Nicola Crosetto e Magda Bienko – rispettivamente Senior Manager e Group Leader del Genomics Centre di Human Technopole – hanno integrato la metodica FISH con il trasferimento di energia di risonanza di fluorescenza (FRET) per sviluppare una nuova tecnica basata sulla microscopia – FRET-FISH – in grado di misurare la compattazione della cromatina in corrispondenza di loci genici discreti in singole cellule. Questo lavoro è stato pubblicato su Nature Communications. La FRET è una tecnica che si basa sul trasferimento di energia tra un donatore e un accettore eccitati dalla luce ed è stata ampiamente utilizzata per studiare le interazioni proteina-proteina e proteina-DNA, nonché i cambiamenti conformazionali di proteine e acidi nucleici. Poiché il trasferimento di energia è inversamente proporzionale alla distanza tra donatore e accettore, una bassa efficienza FRET è indicativa di una coppia donatore-accettore fisicamente distante.

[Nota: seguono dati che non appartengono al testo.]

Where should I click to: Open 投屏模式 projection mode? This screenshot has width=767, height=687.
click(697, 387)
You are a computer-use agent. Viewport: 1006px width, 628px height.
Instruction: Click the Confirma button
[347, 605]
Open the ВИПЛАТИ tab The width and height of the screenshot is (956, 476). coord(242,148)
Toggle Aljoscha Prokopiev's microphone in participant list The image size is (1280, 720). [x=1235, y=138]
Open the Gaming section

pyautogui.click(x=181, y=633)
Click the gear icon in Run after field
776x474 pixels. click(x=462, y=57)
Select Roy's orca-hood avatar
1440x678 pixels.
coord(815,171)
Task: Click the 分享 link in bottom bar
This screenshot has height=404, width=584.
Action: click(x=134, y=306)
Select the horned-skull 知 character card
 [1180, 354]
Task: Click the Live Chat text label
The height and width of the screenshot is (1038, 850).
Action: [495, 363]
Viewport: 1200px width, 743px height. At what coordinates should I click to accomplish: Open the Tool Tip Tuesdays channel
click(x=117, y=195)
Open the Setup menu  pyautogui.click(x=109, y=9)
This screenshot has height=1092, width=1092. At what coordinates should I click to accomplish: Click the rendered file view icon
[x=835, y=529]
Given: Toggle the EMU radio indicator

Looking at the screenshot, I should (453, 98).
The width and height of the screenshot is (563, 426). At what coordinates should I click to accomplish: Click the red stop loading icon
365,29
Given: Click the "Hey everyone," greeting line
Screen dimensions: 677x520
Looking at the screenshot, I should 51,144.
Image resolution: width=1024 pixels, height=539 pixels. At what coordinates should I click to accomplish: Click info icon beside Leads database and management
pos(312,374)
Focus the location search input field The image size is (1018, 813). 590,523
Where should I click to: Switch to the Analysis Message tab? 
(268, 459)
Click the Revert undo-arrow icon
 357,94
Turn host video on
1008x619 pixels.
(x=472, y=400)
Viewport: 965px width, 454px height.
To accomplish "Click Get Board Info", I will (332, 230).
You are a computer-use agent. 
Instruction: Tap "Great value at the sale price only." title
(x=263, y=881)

Crosetto e Bienko hanno progettato sonde FISH a DNA contenenti coloranti FRET donatori e accettori, che mirano a sequenze di DNA prossimali. Le hanno testate in cellule leucemiche umane fissate e hanno utilizzato i segnali (visibili come punti luminosi al microscopio a fluorescenza) FRET-FISH per valutare la compattazione della cromatina, con punteggi FRET-FISH alti e bassi che indicano rispettivamente compattazione e rilassamento della cromatina.

“Le misurazioni FRET sono notoriamente impegnative in cellule fissate e la combinazione di FRET e DNA FISH non è mai stata descritta prima“, afferma Nicola Crosetto.

I ricercatori hanno ottimizzato il design delle sonde FRET-FISH per il gene Ogt, situato sul cromosoma X, nei fibroblasti embrionali di topo. Per valutare la riproducibilità della FRET-FISH e convalidare la tecnica, i ricercatori hanno progettato sonde contro sei geni del cromosoma X del topo: tre geni inattivati costitutivamente e tre che sfuggono frequentemente all’inattivazione del cromosoma X. Le analisi FRET-FISH hanno rivelato che questi sei loci si trovavano effettivamente in due stati di compattazione distinti, correlati al loro stato di attivazione. Infine, hanno dimostrato che la FRET-FISH è in grado di rilevare i cambiamenti globali indotti da farmaci che modificano lo stato di condensazione della cromatina nucleare ovvero cambiamenti dello stato di condensazione della cromatina durante le fasi del ciclo cellulare o l’invecchiamento cellulare.

In sintesi, Crosetto e Bienko presentano un saggio versatile per sondare la compattazione della cromatina in loci discreti in singole cellule. Questa tecnica apre la strada a un’esplorazione più dettagliata di diversi aspetti strutturali dell’organizzazione del genoma:

“Oltre a studiare la compattazione locale della cromatina, pensiamo che la FRET-FISH possa essere applicata anche per studiare i contatti tra sequenze regolatrici del genoma, come i promotori e gli enhancer, ma anche l’organizzazione dei loop cromatinici in singole cellule, senza dover ricorrere a tecniche di microscopia più sofisticate. Inoltre, il design delle sonde FRET-FISH può essere adattato per rilevare le interazioni tra DNA e RNA e RNA con RNA in singole cellule“, afferma Magda Bienko, suggerendo così che la FRET-FISH potrebbe presto diventare uno strumento chiave per gli scienziati che studiano l’organizzazione del genoma.